Aufgaben:
1. Schreibe aus dem Text über Seminararbeiten den Abschnitt zwischen „Vorbestimmte Seminararbeiten“ und „vorhersehbaren Ergebnissen führen.“ einschließlich ab.
2. Nenne alle Arten von studentischen Arbeiten und Zuschriften, die der Text über Seminararbeiten erwähnt.
3. Woran zeigt sich laut dem Text über Seminararbeiten, dass die Jüngeren Rechner und Netz schlechter nutzen als die Älteren?

Zu untersuchender Text:
Vorbestimmte Seminararbeiten

Der Frankfurt Kunsthistoriker Wolfgang Kemp hat jüngst in der FAZ betont, wie sehr das Internet ein Glücksfall für die gegenwärtige Forschergenerationen ist (Man kann Bologna nicht ohne das Internet denken, FAZ 18.1.2010). Das Problem macht Kemp an einer anderen Stelle aus – nämlich an der, dass die Ergebnisse der Internetrecherche in den meisten Referaten und Hausarbeiten – zumal denen, die unter Zeitdruck geschrieben werden – zu völlig vorhersehbaren Ergebnissen führen.

Diesen Eindruck kann inzwischen wohl fast jeder Dozent bestätigen – die eingereichten Hausarbeiten, aber auch viele mails und andere Anfragen zeigen vor allem eins:  Die Jüngeren nutzen in aller Regel den Rechner und vor allem das Netz viel weniger gut – und gut heißt hier sowohl umfassend als auch präzise – als die Älteren.

Bereitgestellte Daten:
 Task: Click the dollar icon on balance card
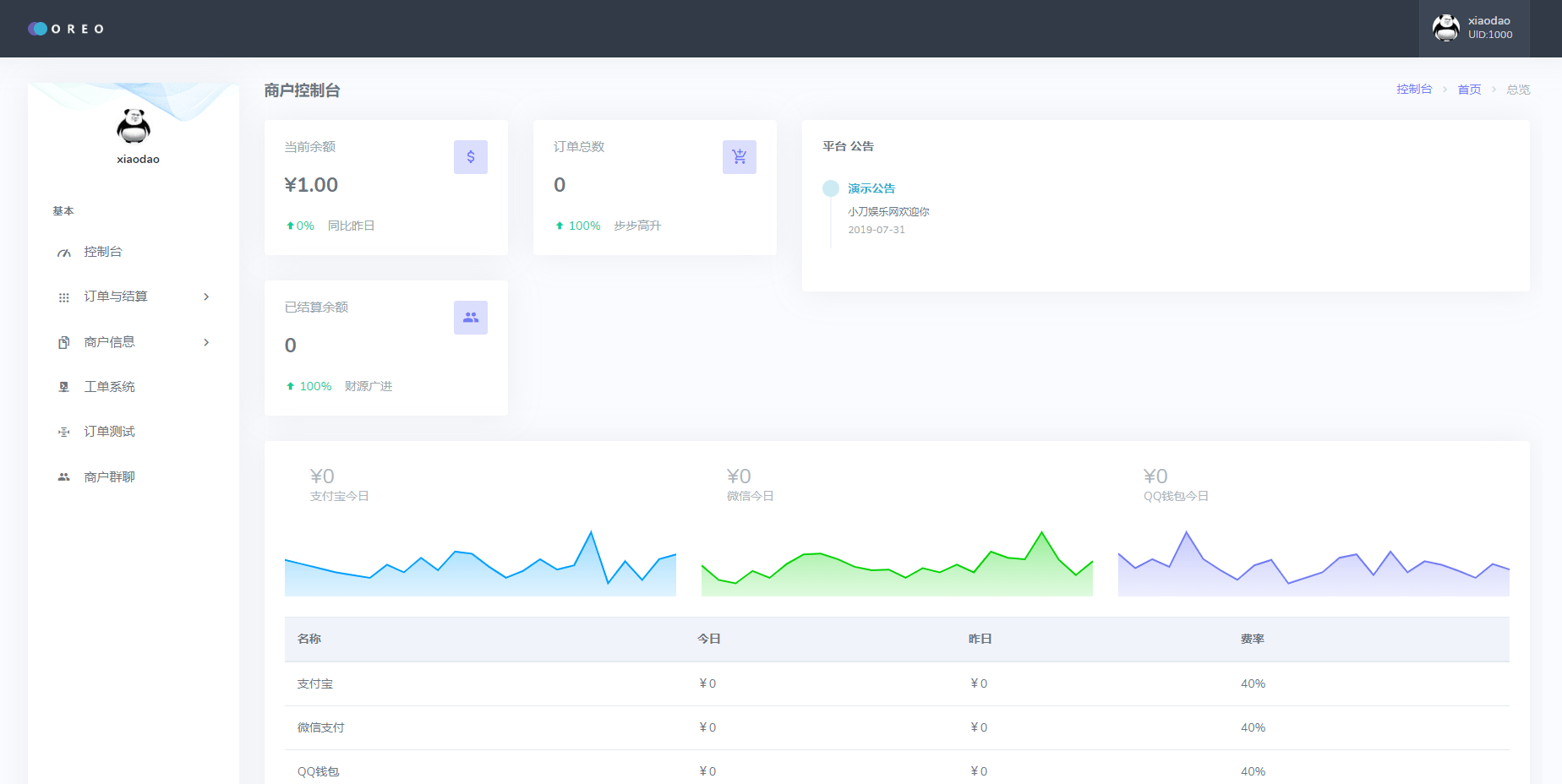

Lösungen:
1.
Vorbestimmte Seminararbeiten

Der Frankfurt Kunsthistoriker Wolfgang Kemp hat jüngst in der FAZ betont, wie sehr das Internet ein Glücksfall für die gegenwärtige Forschergenerationen ist (Man kann Bologna nicht ohne das Internet denken, FAZ 18.1.2010). Das Problem macht Kemp an einer anderen Stelle aus – nämlich an der, dass die Ergebnisse der Internetrecherche in den meisten Referaten und Hausarbeiten – zumal denen, die unter Zeitdruck geschrieben werden – zu völlig vorhersehbaren Ergebnissen führen.

2. Referate, Hausarbeiten, Mails, andere Anfragen

3. Das zeigen vor allem die eingereichten Hausarbeiten, aber auch viele Mails und andere Anfragen. „Gut“ heißt dabei sowohl umfassend als auch präzise.